[BEGIN]

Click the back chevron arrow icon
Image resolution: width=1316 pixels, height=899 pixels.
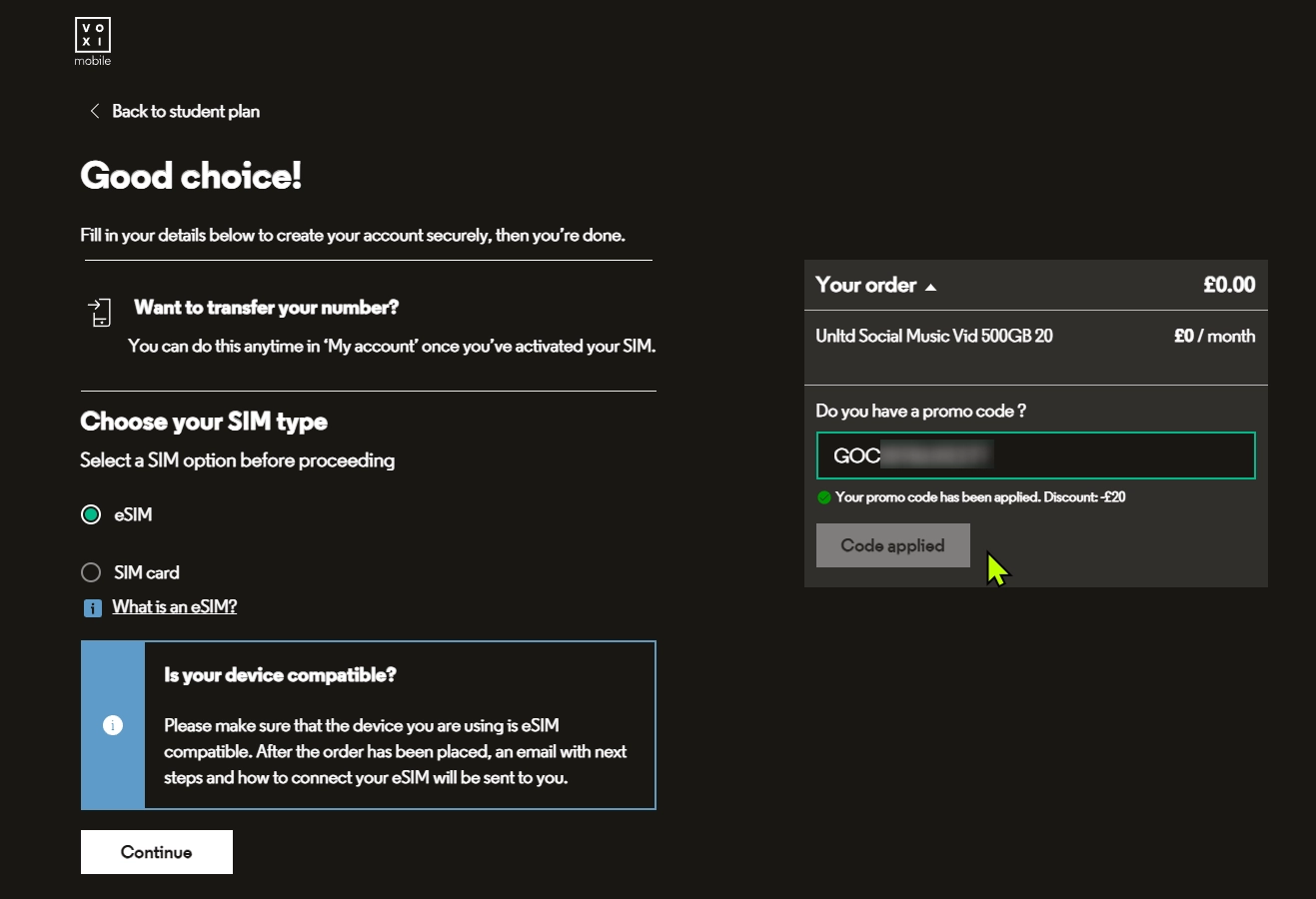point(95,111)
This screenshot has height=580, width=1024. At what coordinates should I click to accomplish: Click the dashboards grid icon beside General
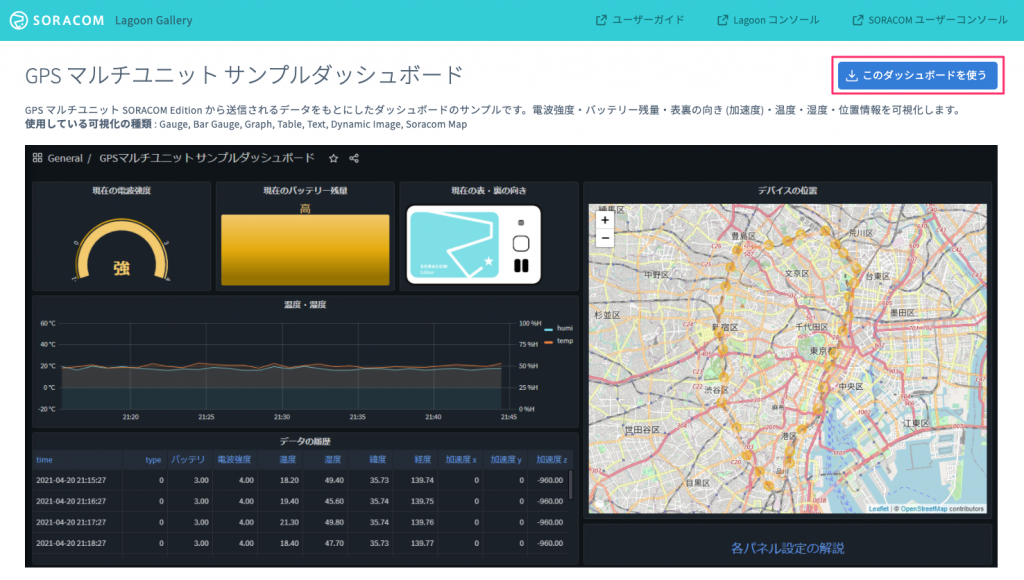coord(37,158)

[END]

> [Task to complete]:
Copy the entries again, starting with the line that contains "This screenshot has" and going on through the end of the entries, requests included but without the pictures. Multiply only the coordinates in the answers by 1.4 and round each to a whole number, with halves rounded up.

> [Result]:
This screenshot has height=580, width=1024. At what coordinates should I click to accomplish: Click the dashboards grid icon beside General
coord(52,221)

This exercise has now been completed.